I asked her to wait for me but she said I could not go home. That house I made with my own hands wasnt mine anymore. I was completely stupefied, as so the rest of the attendants were. But after a brief, tense silence all was a jabbering rampage of requested explanations from each of us, her refusals an rebuffs, reproaches and intercessions from friends, I think I heard a couple of derisive snickers from Vegeta- his indifference would have been more desiderable at that juncture. Finally, after so much insistence, Chichi gave in, though reluctant to vent her secrets to eavesdropping ears.
She had a new husband.
The bomb! If Boo had rematerialized there in the lookout in that precise moment and started dancing the hula-hula it wouldnt have caused such commotion. Id have never thought possible human jaws had such capacity of distension. Mouths and eyes grew to unsuspected limits before starting pouring insults and recriminations.

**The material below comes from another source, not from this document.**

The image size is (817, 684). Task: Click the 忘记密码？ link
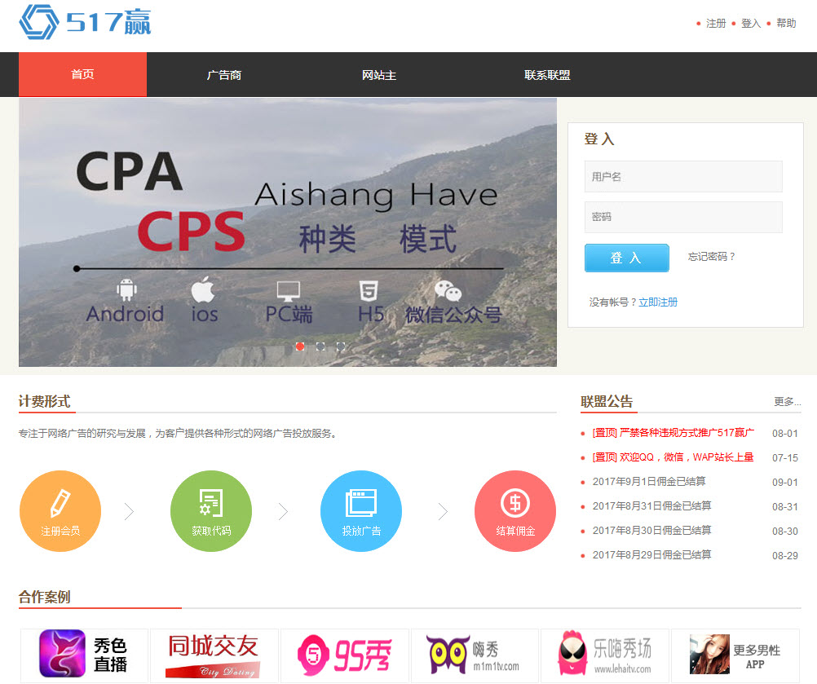pyautogui.click(x=712, y=257)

As for me, I could not understand why everybody was so mad at her. Yet I was at a loss as to why I was forbidden into my own house. I remember to have been lingering in scratching my head more insistently than usually because it was all too confusing. And the most confusing of all was to see Chichi so collected and silent, only the throbbing vein on the corner of her forehead showing how tense and aggravated she actually was. I have never seen her like that, I was so accustomed to her passionate tantrums that this antics, I must confess, disturbed me more than any other thing I have ever confronted.

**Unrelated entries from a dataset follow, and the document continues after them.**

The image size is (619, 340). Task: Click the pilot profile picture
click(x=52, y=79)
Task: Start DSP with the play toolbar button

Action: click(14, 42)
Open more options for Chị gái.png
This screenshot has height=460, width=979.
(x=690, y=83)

I only wanted to know what was going on, but all I could manage was to call her name inquiringly, but very weakly. Everybody else astoundingly heard me through all the ruckus and they turned their faces in my general direction almost apologetically, as if ashamed of having completely forgotten about me in their harassment of my wife, err, ex-wife.

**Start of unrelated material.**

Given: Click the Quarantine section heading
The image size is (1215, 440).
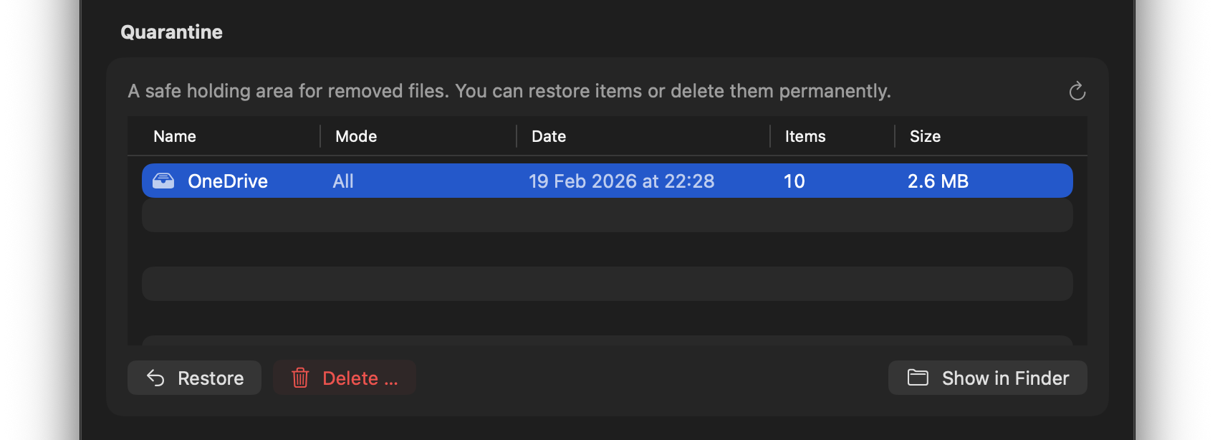Looking at the screenshot, I should click(172, 32).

She talked to me in the same condescending tone she would make use of with an ignorant kid (as which I suspect she- and most of my friends- have always regarded me.) She said our till death do us apart votes had dissolved when I decided to remain in the otherworld, and she needed a real husband, a man selfless enough to love her more than anything.
And she had found him.
Funny how my sons hadnt told me anything about it. Its not that I was angry or upset. Well, only for the fact that I wasnt allowed go home for dinner. I made clear I did not mind that other man living therein with all us. I just could have my own bedroom, and besides I would probably leave for long periods in search for some action. But she made a funny face as I was explaining myself and she kept on refusing, explaining that it wasnt the right thing to do. That now I had to live my own life, away from them all. I really couldnt understand what was all the fuss about it, or either her exasperation when I asked her why she didnt want to cook for me anymore. She only said she wasnt my wife anymore. As if that was the ultimate argument which explained everything.
When she left, followed suit by my sons, my friends hurled over me trying to disguise their pity as sympathy. It was suffocating. I just needed room, and air, and some peace. So, as much tempting the prospect of an abundant and good meal might sound, I declined politely all their offers of an overnight stay at their respective abodes.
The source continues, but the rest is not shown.